**What the exercise asks**
The whole listing should be given back without any alteration.

**Source material**

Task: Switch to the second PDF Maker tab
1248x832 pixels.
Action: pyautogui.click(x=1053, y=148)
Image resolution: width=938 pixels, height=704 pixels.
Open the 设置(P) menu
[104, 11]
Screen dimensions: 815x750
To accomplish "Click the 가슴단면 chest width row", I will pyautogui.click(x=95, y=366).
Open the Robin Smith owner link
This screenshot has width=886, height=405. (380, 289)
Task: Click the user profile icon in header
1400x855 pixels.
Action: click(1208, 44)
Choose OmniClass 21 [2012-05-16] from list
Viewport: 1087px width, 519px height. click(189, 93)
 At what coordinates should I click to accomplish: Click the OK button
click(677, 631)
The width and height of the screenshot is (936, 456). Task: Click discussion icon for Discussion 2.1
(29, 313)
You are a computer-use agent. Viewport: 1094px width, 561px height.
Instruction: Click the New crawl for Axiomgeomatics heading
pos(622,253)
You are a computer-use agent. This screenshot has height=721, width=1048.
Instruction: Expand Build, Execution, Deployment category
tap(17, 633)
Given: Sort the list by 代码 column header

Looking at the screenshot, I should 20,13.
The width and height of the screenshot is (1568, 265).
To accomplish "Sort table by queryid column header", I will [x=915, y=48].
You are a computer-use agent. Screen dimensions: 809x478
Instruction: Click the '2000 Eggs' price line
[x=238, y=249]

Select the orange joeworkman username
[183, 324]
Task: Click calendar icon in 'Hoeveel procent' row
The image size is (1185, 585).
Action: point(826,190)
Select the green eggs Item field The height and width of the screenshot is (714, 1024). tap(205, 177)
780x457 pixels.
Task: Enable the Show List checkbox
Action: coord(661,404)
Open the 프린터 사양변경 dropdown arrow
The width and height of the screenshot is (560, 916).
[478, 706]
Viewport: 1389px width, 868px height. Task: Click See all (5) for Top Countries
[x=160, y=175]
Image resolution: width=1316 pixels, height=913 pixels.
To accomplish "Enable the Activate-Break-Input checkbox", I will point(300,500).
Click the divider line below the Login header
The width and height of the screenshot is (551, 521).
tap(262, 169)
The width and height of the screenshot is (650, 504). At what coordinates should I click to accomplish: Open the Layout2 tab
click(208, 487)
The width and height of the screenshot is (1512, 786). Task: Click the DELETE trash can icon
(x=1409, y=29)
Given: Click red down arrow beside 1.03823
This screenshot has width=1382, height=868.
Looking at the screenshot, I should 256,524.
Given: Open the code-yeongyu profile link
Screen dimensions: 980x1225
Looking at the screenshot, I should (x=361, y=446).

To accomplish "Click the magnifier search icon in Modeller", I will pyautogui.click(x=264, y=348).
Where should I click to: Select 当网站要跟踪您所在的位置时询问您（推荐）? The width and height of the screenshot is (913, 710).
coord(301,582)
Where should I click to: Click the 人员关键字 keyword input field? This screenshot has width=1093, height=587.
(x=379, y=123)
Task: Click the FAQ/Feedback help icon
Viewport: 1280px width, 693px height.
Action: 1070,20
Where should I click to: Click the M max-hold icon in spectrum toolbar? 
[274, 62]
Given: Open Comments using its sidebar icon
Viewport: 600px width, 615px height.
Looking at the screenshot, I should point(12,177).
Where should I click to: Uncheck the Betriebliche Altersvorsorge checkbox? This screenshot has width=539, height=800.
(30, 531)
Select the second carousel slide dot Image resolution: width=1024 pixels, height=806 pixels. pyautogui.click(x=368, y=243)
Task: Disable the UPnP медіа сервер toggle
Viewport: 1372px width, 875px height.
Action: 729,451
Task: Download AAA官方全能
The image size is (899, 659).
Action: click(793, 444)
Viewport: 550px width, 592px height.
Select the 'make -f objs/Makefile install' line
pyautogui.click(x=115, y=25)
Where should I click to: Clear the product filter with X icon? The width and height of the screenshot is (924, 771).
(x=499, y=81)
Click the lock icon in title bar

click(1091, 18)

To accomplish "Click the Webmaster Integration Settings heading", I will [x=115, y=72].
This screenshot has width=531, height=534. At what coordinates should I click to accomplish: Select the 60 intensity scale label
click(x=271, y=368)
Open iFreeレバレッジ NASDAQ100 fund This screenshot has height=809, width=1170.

**Answer to this exercise**
Task: Switch to the second PDF Maker tab
1248x832 pixels.
Action: pyautogui.click(x=1053, y=148)
Image resolution: width=938 pixels, height=704 pixels.
Open the 设置(P) menu
[104, 11]
Screen dimensions: 815x750
To accomplish "Click the 가슴단면 chest width row", I will pyautogui.click(x=95, y=366).
Open the Robin Smith owner link
This screenshot has width=886, height=405. (380, 289)
Task: Click the user profile icon in header
1400x855 pixels.
Action: click(1208, 44)
Choose OmniClass 21 [2012-05-16] from list
Viewport: 1087px width, 519px height. click(189, 93)
 At what coordinates should I click to accomplish: Click the OK button
click(677, 631)
The width and height of the screenshot is (936, 456). Task: Click discussion icon for Discussion 2.1
(29, 313)
You are a computer-use agent. Viewport: 1094px width, 561px height.
Instruction: Click the New crawl for Axiomgeomatics heading
pos(622,253)
You are a computer-use agent. This screenshot has height=721, width=1048.
Instruction: Expand Build, Execution, Deployment category
tap(17, 633)
Given: Sort the list by 代码 column header

Looking at the screenshot, I should 20,13.
The width and height of the screenshot is (1568, 265).
To accomplish "Sort table by queryid column header", I will [x=915, y=48].
You are a computer-use agent. Screen dimensions: 809x478
Instruction: Click the '2000 Eggs' price line
[x=238, y=249]

Select the orange joeworkman username
[183, 324]
Task: Click calendar icon in 'Hoeveel procent' row
The image size is (1185, 585).
Action: point(826,190)
Select the green eggs Item field The height and width of the screenshot is (714, 1024). tap(205, 177)
780x457 pixels.
Task: Enable the Show List checkbox
Action: coord(661,404)
Open the 프린터 사양변경 dropdown arrow
The width and height of the screenshot is (560, 916).
[478, 706]
Viewport: 1389px width, 868px height. Task: Click See all (5) for Top Countries
[x=160, y=175]
Image resolution: width=1316 pixels, height=913 pixels.
To accomplish "Enable the Activate-Break-Input checkbox", I will point(300,500).
Click the divider line below the Login header
The width and height of the screenshot is (551, 521).
tap(262, 169)
The width and height of the screenshot is (650, 504). At what coordinates should I click to accomplish: Open the Layout2 tab
click(208, 487)
The width and height of the screenshot is (1512, 786). Task: Click the DELETE trash can icon
(x=1409, y=29)
Given: Click red down arrow beside 1.03823
This screenshot has width=1382, height=868.
Looking at the screenshot, I should 256,524.
Given: Open the code-yeongyu profile link
Screen dimensions: 980x1225
Looking at the screenshot, I should (x=361, y=446).

To accomplish "Click the magnifier search icon in Modeller", I will pyautogui.click(x=264, y=348).
Where should I click to: Select 当网站要跟踪您所在的位置时询问您（推荐）? The width and height of the screenshot is (913, 710).
coord(301,582)
Where should I click to: Click the 人员关键字 keyword input field? This screenshot has width=1093, height=587.
(x=379, y=123)
Task: Click the FAQ/Feedback help icon
Viewport: 1280px width, 693px height.
Action: 1070,20
Where should I click to: Click the M max-hold icon in spectrum toolbar? 
[274, 62]
Given: Open Comments using its sidebar icon
Viewport: 600px width, 615px height.
Looking at the screenshot, I should point(12,177).
Where should I click to: Uncheck the Betriebliche Altersvorsorge checkbox? This screenshot has width=539, height=800.
(30, 531)
Select the second carousel slide dot Image resolution: width=1024 pixels, height=806 pixels. pyautogui.click(x=368, y=243)
Task: Disable the UPnP медіа сервер toggle
Viewport: 1372px width, 875px height.
Action: 729,451
Task: Download AAA官方全能
The image size is (899, 659).
Action: click(793, 444)
Viewport: 550px width, 592px height.
Select the 'make -f objs/Makefile install' line
pyautogui.click(x=115, y=25)
Where should I click to: Clear the product filter with X icon? The width and height of the screenshot is (924, 771).
(x=499, y=81)
Click the lock icon in title bar

click(1091, 18)

To accomplish "Click the Webmaster Integration Settings heading", I will [x=115, y=72].
This screenshot has width=531, height=534. At what coordinates should I click to accomplish: Select the 60 intensity scale label
click(x=271, y=368)
Open iFreeレバレッジ NASDAQ100 fund This screenshot has height=809, width=1170.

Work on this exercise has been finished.